Britain refused to take part in the negotiations that led to the creation of the Treaty on the Prohibition of Nuclear Weapons, agreed by 122 countries in July 2017, and which countries can start signing from September 2017. Indeed, Sir Michael Fallon gave the government view in Parliament: “The UK will never sign, ratify or become party to the treaty prohibiting nuclear weapons.”

Scotland
For over 50 years Westminster Governments have used Scotland as a base for these most dangerous and morally repugnant weapons. The majority of Scottish MPs and MSPs have voted against replacing Trident, supported by the majority of Scottish churches, trade unions, and civic society. The Scottish Affairs Committee has pointed out that Scottish independence could lead to nuclear disarmament for Britain and agrees that Scottish CND’s timetable for potentially disarming Trident within days and removing all nuclear warheads within two years is realistic.

There is nowhere else in Britain for Trident to go.

An insurance policy?
The government often says that British nuclear weapons are an insurance policy for an uncertain future. But it is a very odd insurance policy that actually increases the dangers against which it is supposed to provide protection! Every time the British government insists that our security depends on nuclear weapons, then other countries can argue the same and thus “justify” acquiring nuclear weapons. As the number of countries with nuclear weapons increases, the risk of accidental or deliberate use of nuclear weapons increases.

Security against nuclear weapons will only come through an international treaty banning nuclear weapons worldwide.

Britain’s role in the World
A Britain free of nuclear weapons would be in a position to take a lead in negotiating an international ban on nuclear weapons. In an increasingly environmentally fragile world, we could then play a part in peacefully mediating international conflict and creating a more just world for all.

Britain is a permanent member of the United Nations’ Security Council, but this isn’t because we’ve got nuclear weapons; we were made a permanent member years before we had nuclear weapons. So becoming a non-nuclear weapon state should not necessarily mean that we lose our seat on the UN Security Council.
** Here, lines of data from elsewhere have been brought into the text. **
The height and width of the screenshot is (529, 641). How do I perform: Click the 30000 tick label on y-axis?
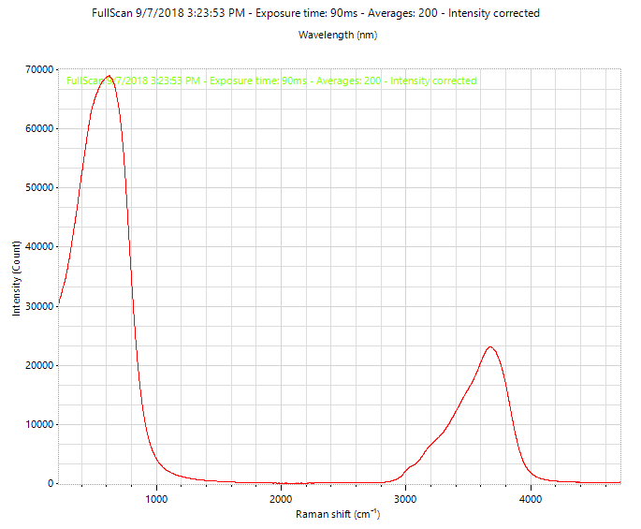(39, 306)
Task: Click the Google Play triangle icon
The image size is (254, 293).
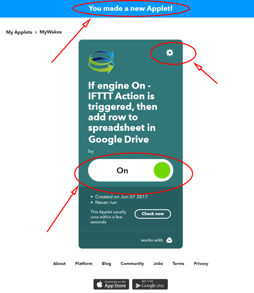Action: [138, 286]

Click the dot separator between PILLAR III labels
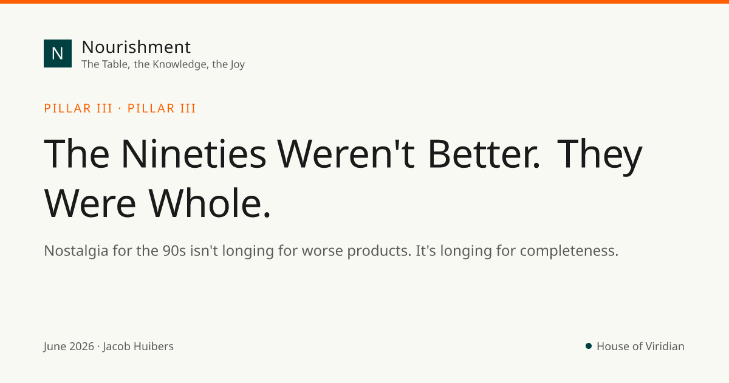(120, 109)
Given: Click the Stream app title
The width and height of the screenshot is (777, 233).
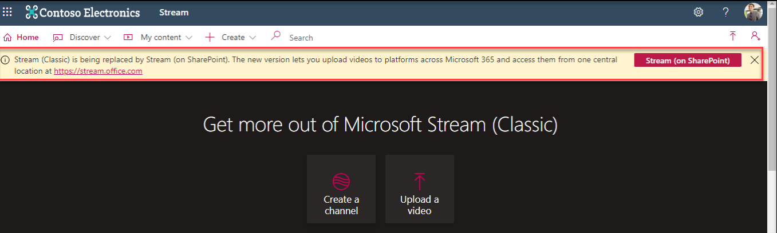Looking at the screenshot, I should click(173, 13).
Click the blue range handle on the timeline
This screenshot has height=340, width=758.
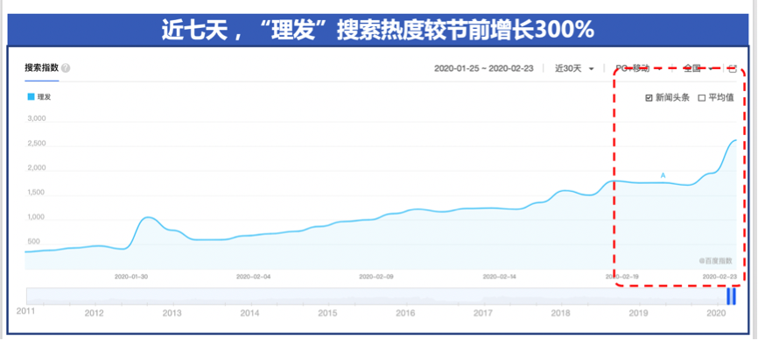[x=732, y=296]
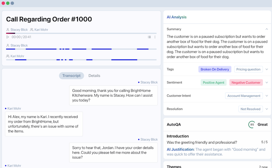Open the player's three-dot options menu

[x=155, y=37]
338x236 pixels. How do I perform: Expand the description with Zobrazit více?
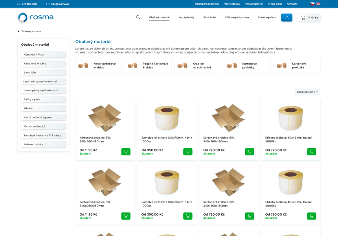pos(267,52)
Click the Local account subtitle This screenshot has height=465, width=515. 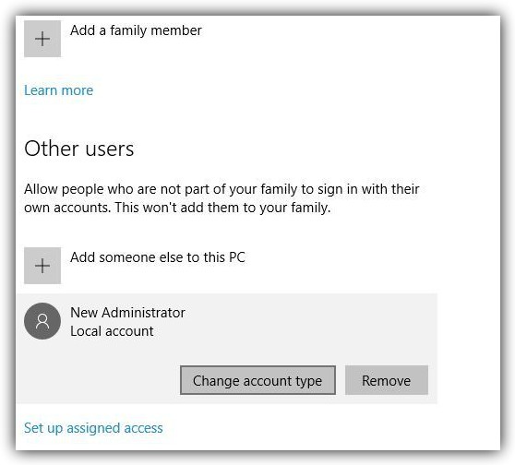tap(112, 331)
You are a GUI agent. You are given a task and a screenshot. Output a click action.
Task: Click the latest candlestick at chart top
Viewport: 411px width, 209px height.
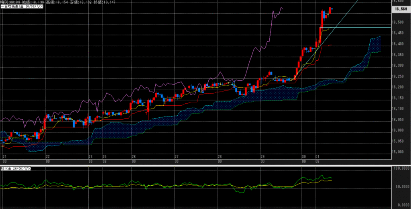331,9
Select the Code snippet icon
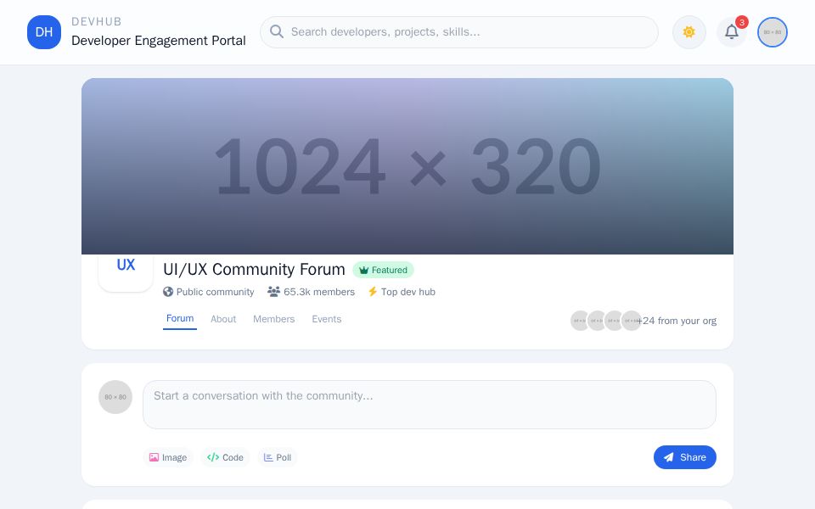This screenshot has width=815, height=509. coord(213,457)
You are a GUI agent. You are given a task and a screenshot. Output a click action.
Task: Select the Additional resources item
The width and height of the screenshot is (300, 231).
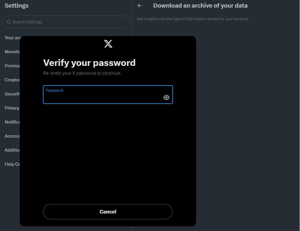[12, 150]
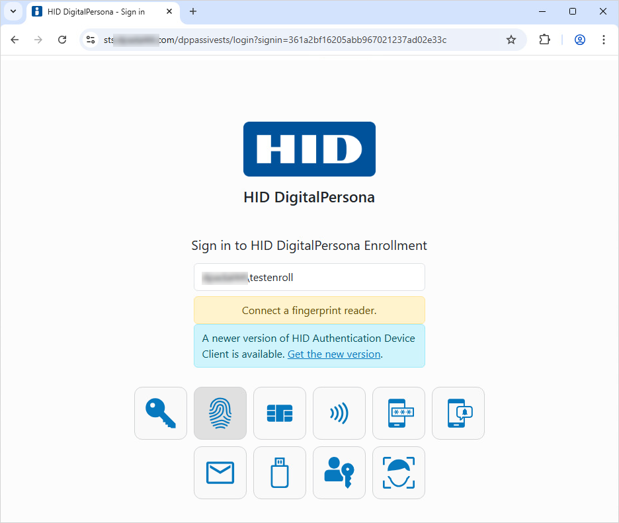619x523 pixels.
Task: Select the one-time password phone icon
Action: tap(399, 413)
And the 160+ countries without nuclear weapons, who want to see nuclear weapons banned, are unlikely to agree to Britain being “punished” in this way for becoming a non-nuclear weapon state like them !

Cost
Government estimates of the costs of renewing the Trident system have continually risen, from £11-14 billion in 2006, to £25 billion in 2014, to £31 billion in 2015. The “Independent” reported on 25th October 2015 that, according to Reuters news agency, the overall lifetime cost of renewing the Trident system will be £167 billion – 6% of the defence budget over the lifetime of the system.

The Campaign for Nuclear Disarmament believes that the true cost will now be about £205 billion.
£205 billion would be enough money to
• fully fund A&E services for 48 years, or
• build 120 new state-of-the-art hospitals, or
• employ 150,000 new nurses and teachers every year for the next 30 years, or
• build 3 million affordable homes, or
• pay for solar panels to be fitted to every household in the country, or
• invest an extra £5 billion a year in renewable energy (eight times the current budget) for the next 40 years, or
• scrap student tuition fees for 8 million students.